## PAGE
• • • • • • •
Fast, Parallel MySQL Backups and Imports with Mydumper

Published Mon, 2012/10/15 - 08:49, Updated Mon, 2014/03/10 - 17:30

We recently did a Drupal Performance Assessment project for a very large site, with a massive database. The database takes over 174GB, and houses a total of over 707 million rows.

Exporting and importing a database of that size is challenging in many ways.

We had to use different tools and techniques than the standard mysqldump utility, which was causing the import to exceed 14 days for this database. We were able to cut that down to less than 4 days.

While we plan to talk about this site in detail at Drupal Camp Toronto, and publish an article on it, this article is about a very useful byproduct.

Maatkit mk-parallel-dump

We first considered the use of Maatkit parallel dump. However, this is deprecated and is no longer supported in Percona Toolkit, the successor to Maatkit.

Mydumper and Myloader

We then found the right tool: Mydumper.
• • • • • • •
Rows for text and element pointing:
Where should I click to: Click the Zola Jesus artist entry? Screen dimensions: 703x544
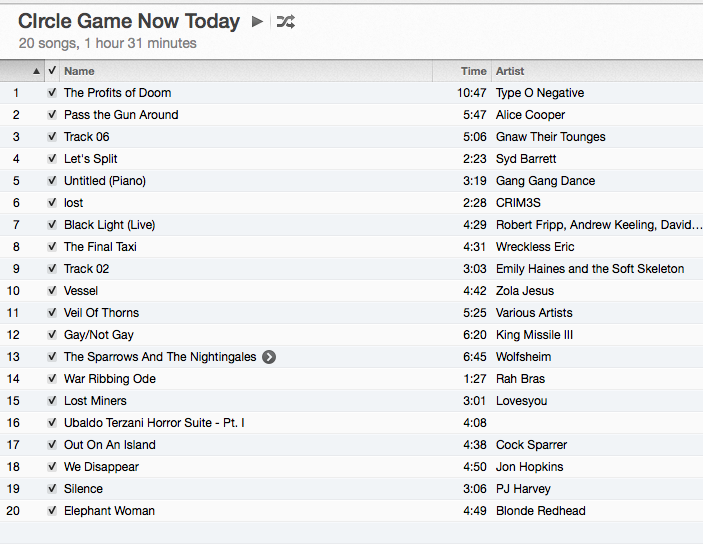(526, 291)
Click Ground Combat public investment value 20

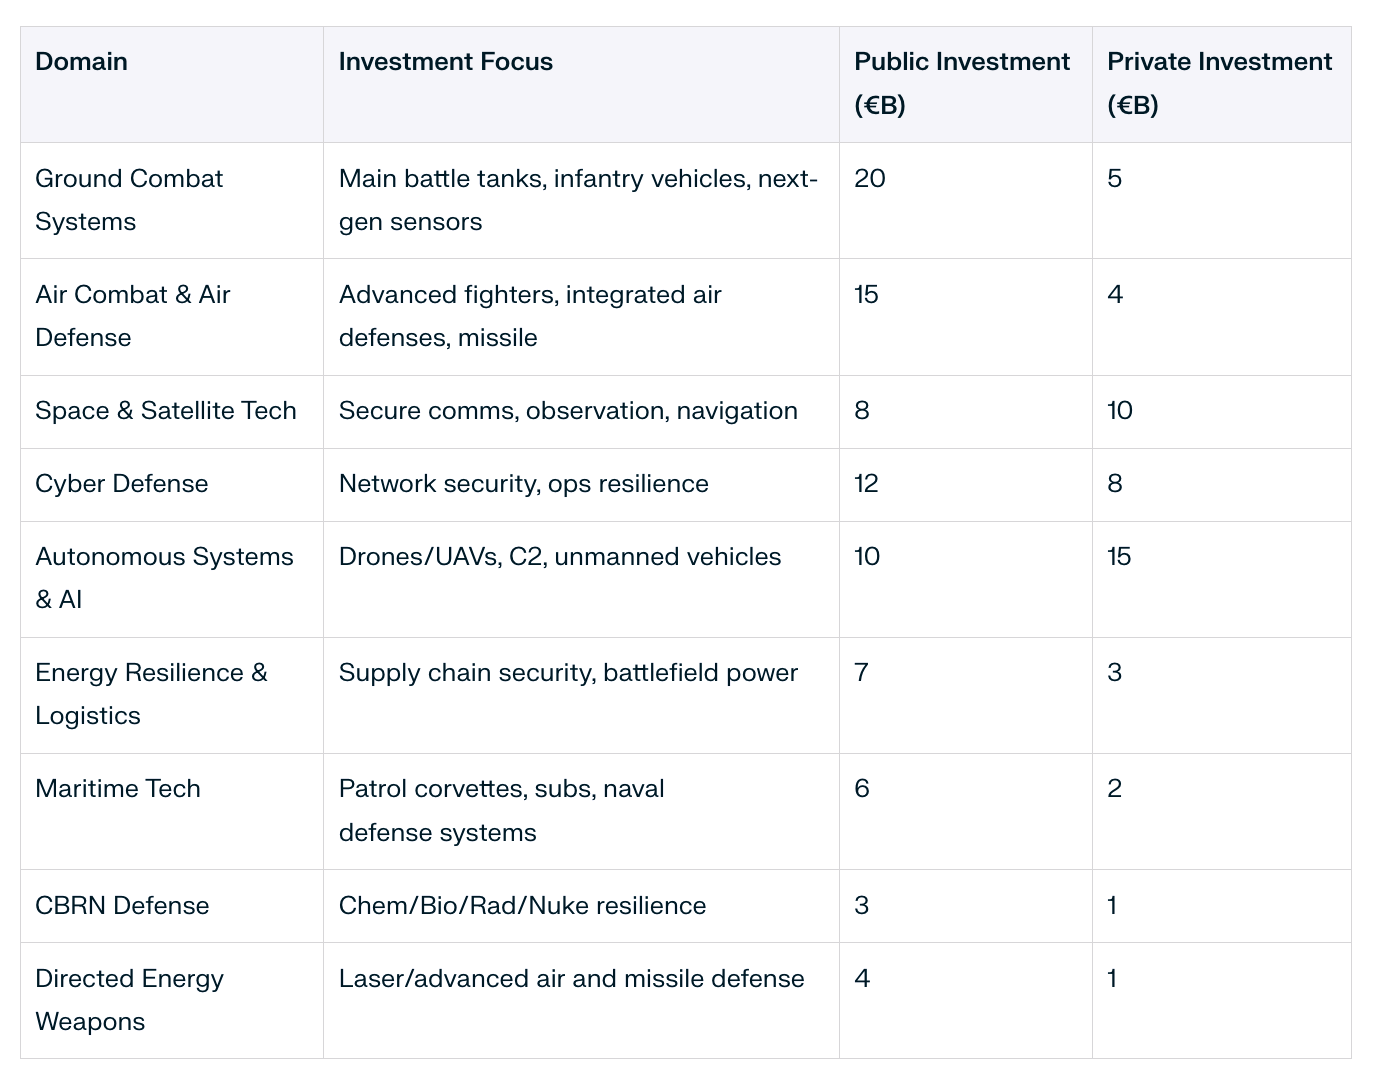870,179
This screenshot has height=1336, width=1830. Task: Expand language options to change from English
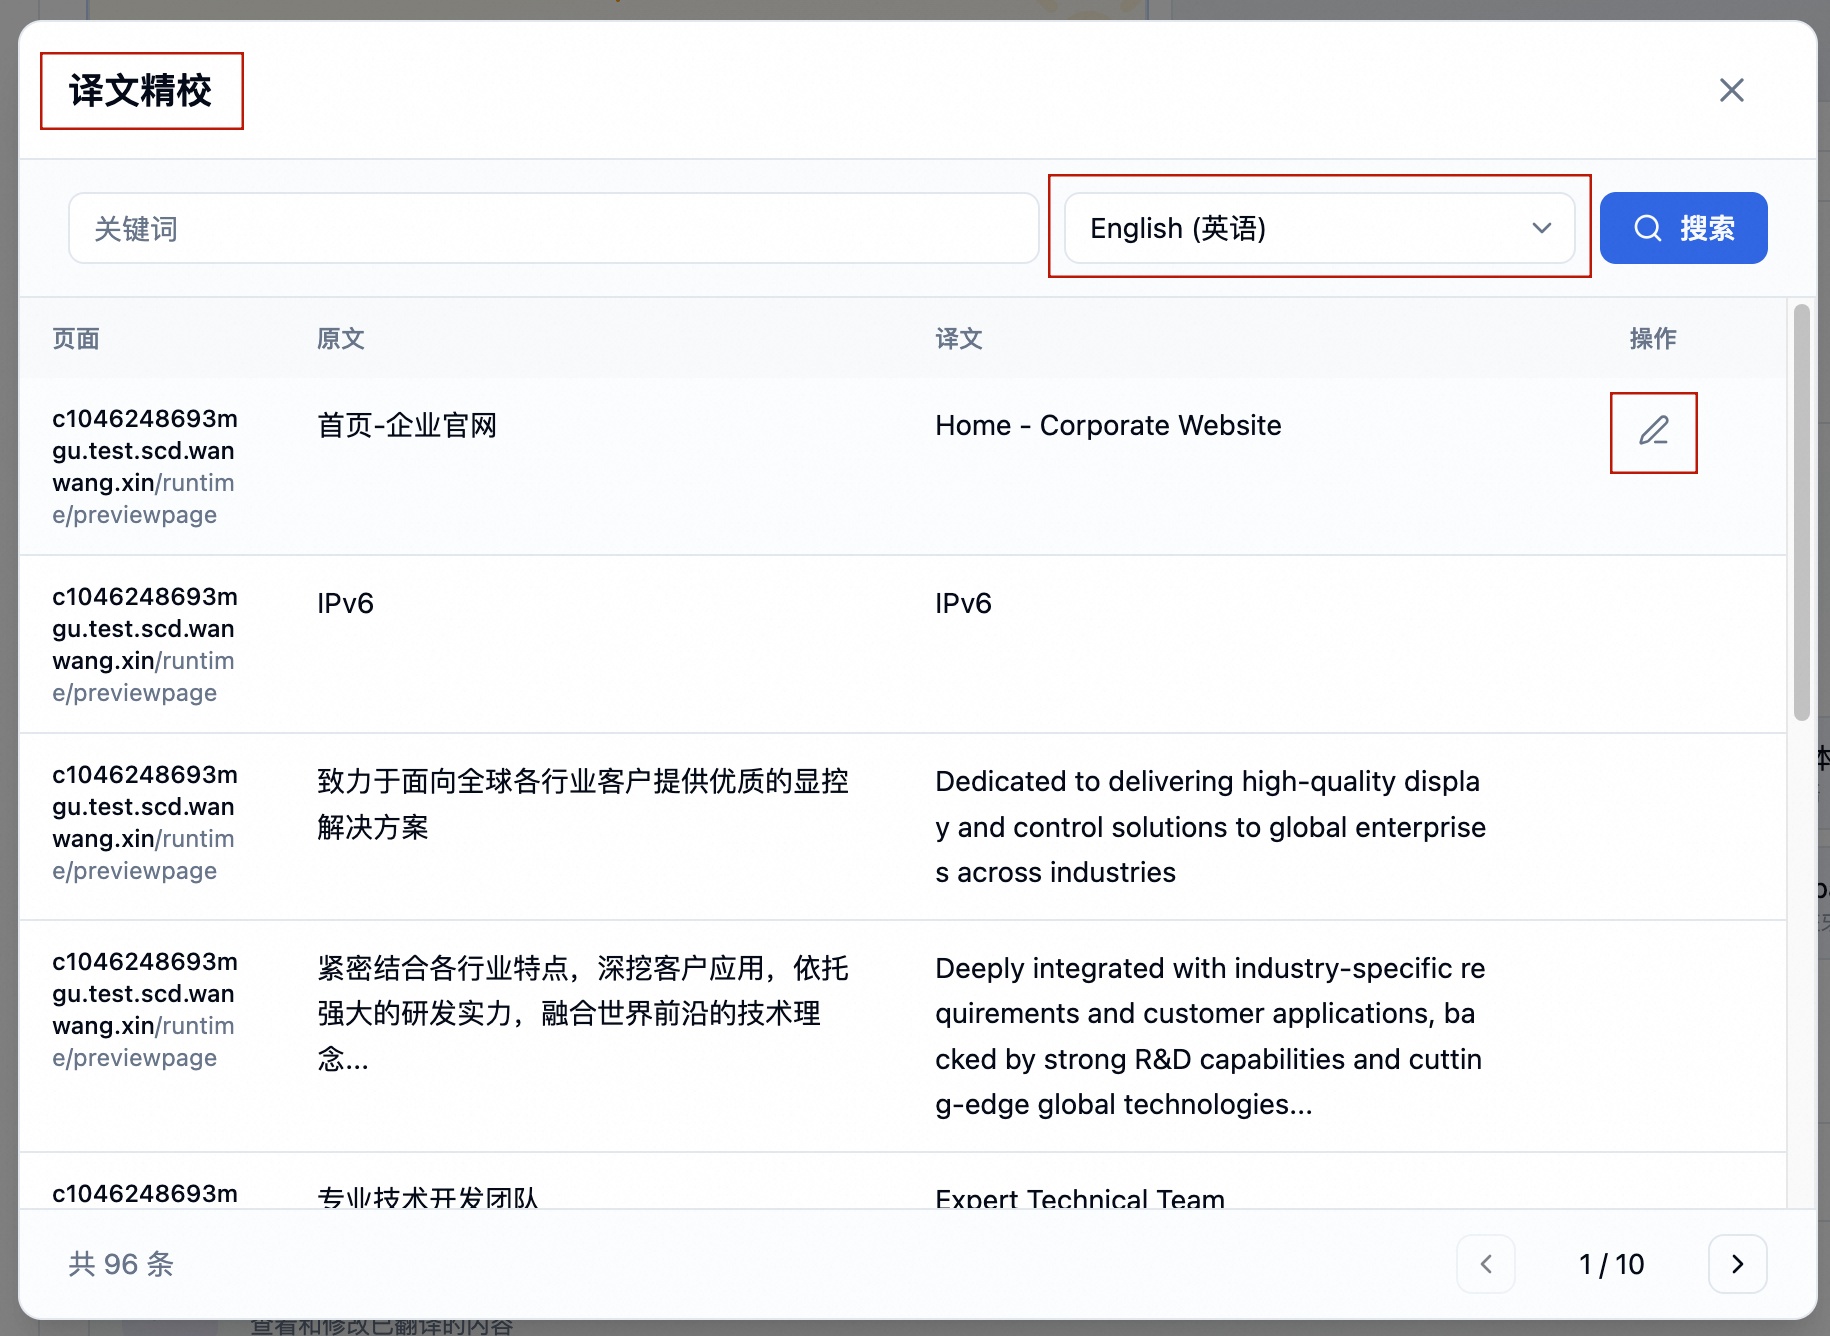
• • • • • • •
## WORK TO DO
1. Answer these questions from the Mydumper page.
(a) How much space does the database take?
(b) With the standard mysqldump utility, how long was the import exceeding for this database?
(c) What tool is named as the successor to Maatkit?
2. Please output the stretch of the Mydumper page from "We had to use" through "right tool: Mydumper.".

## SOLUTIONS BELOW
1.
(a) Over 174GB.
(b) 14 days.
(c) Percona Toolkit.

2.
We had to use different tools and techniques than the standard mysqldump utility, which was causing the import to exceed 14 days for this database. We were able to cut that down to less than 4 days.

While we plan to talk about this site in detail at Drupal Camp Toronto, and publish an article on it, this article is about a very useful byproduct.

Maatkit mk-parallel-dump

We first considered the use of Maatkit parallel dump. However, this is deprecated and is no longer supported in Percona Toolkit, the successor to Maatkit.

Mydumper and Myloader

We then found the right tool: Mydumper.